Co więcej, gdy Logos stał się czynnym przedstawicielem Ojca w stwarzaniu rozmaitych porządków – aniołów, cherubinów, serafinów – wszystkie one stworzone zostały według wyobrażenia Ojca. Anielscy synowie Boga śpiewali razem i wykrzykiwali z radości, gdy ujrzeli różne stworzenia. Gdy nadszedł czas uczynienia jeszcze innego rzędu stworzeń, takiego, jaki nigdy przedtem nie istniał, mianowicie istot ludzkich, Bóg przeprowadził przez Logosa dzieło stworzenia człowieka na swój obraz i podobieństwo. I Bóg sam oświadczył, że był z człowieka zadowolony.

Opis pierwszego człowieka mamy w Psalmie 8: „Uczyniłeś go bowiem niewiele mniejszym od aniołów, chwałą i czcią go ukoronowałeś. Dałeś mu panowanie nad dziełami twoich rąk, wszystko poddałeś pod jego stopy: Owce i wszelkie bydło, a także zwierzęta polne; ptactwo niebieskie i ryby morskie, i wszystko, co przemierza szlaki mórz.” [Psalm 8:6-9 UBG]. Adam był mistrzem, albo królem, tego wszystkiego. Przedstawiał coś, czego nie reprezentowali aniołowie; żadnemu z nich bowiem nigdy nie zostało dane panowanie nad czymś. Sam Bóg jest władcą wszystkich rzeczy, zaś Adam i Logos byli jedynie w pewnym sensie tego słowa postawieni ponad czymś.

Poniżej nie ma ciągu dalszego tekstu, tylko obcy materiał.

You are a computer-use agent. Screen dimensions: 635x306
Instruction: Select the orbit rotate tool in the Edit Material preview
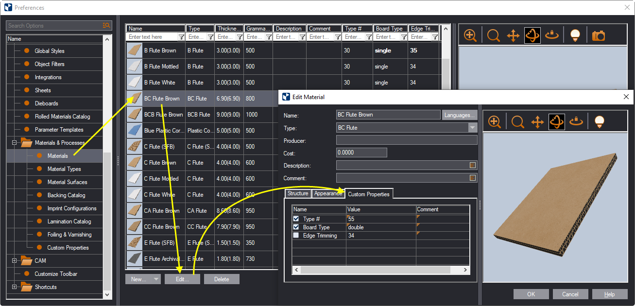[556, 121]
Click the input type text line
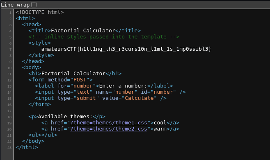Viewport: 270px width, 160px height. pos(110,92)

Gdy Bóg uczynił człowieka, zrobił go podobnym do siebie właśnie pod tym względem – że miał panowanie. Gdy Bóg stworzył aniołów, zamanifestował samego siebie w różnych rzędach istot – w cherubach, serafach i aniołach niższej rangi. Gdy doszło do stworzenia człowieka, on również został uczyniony na wyobrażenie Boże. Bóg objawił się w ciele. Lecz nie możemy powiedzieć, że Bóg jest obecnie objawiany w ciele. Oryginalne podobieństwo do Boga zostało wymazane przez grzech. Panowanie grzechu i śmierci w znacznym stopniu zatarło ślady Boskiego wyobrażenia. Pismo Święte jasno pokazuje, że utraciliśmy ów obraz i podobieństwo Stwórcy.

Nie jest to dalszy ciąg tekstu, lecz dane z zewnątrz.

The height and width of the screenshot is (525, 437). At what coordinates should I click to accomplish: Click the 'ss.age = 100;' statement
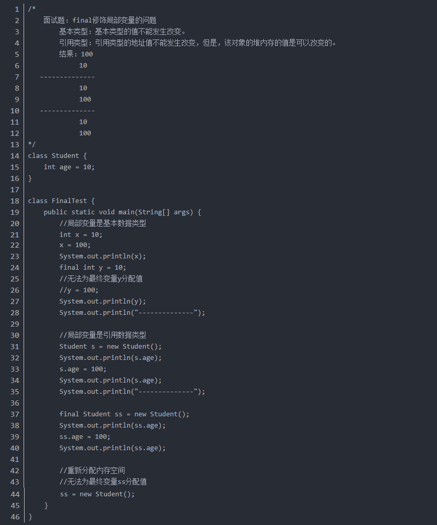tap(85, 437)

Adam został nazwany synem Bożym dlatego, że był w związku przymierza z Bogiem; gdy jednak stał się grzesznikiem, utracił tę więź. Nikt z Żydów nie był synem Boga. Abraham określony jest mianem Bożego przyjaciela. Choć Bóg pochwalał Abrahama, Izaaka, Jakuba, proroków oraz innych Izraelitów i zaznaczył, że należeć będą do nich wielkie błogosławieństwa, to jednak nie mogli być oni traktowani jak synowie. Bóg rzekł mniej więcej tak do Abrahama: Mój przyjacielu, pokażę ci moje przymierze. „W nasieniu twoim błogosławione będą wszystkie narody ziemi.”

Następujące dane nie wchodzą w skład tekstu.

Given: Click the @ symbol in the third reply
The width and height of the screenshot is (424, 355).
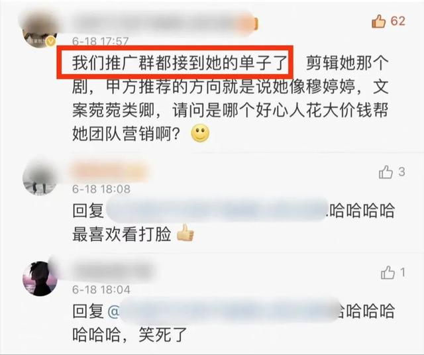Looking at the screenshot, I should click(x=113, y=312).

Bóg ukazany w doskonałym człowieczeństwie

Wszystko musiało czekać, aż przyjdzie to wielkie pozaobrazowe Nasienie Abrahama. Mamy opis, w jaki sposób miał przyjść Ten, który ma być wybawicielem, pozafiguralnym Nasieniem Abrahama. Po wywodzie na temat Logosa – jak został uczyniony ciałem i zamieszkał pośród ludzi – św. Jan oznajmia, że Jezus miał chwałę jednorodzonego u Ojca, pełnego łaski, pełnego prawdy. Ten sposób, bardziej niż wszystkie inne, Bóg wykorzystał, by objawić się w ciele.

Gdy niższe stworzenia ujrzały Adama, zobaczyły najlepsze z możliwych dla nich przedstawienie Boga. Nie dało się uczynić ciałem niczego, co byłoby bardziej podobne do Boga. A gdy nadszedł u Boga czas, by posłał na świat swego Syna, wystawił przed Nim wielki przywilej stania się odkupicielem człowieka. Zaś gdy Go uczynił ciałem, wszyscy, którzy Go ujrzeli, zobaczyli chwałę jednorodzonego u Ojca. Ktokolwiek na Niego patrzył, widział Ojca w najbardziej absolutnym sensie, w jakim w ogóle było dla nich możliwe ujrzenie Go.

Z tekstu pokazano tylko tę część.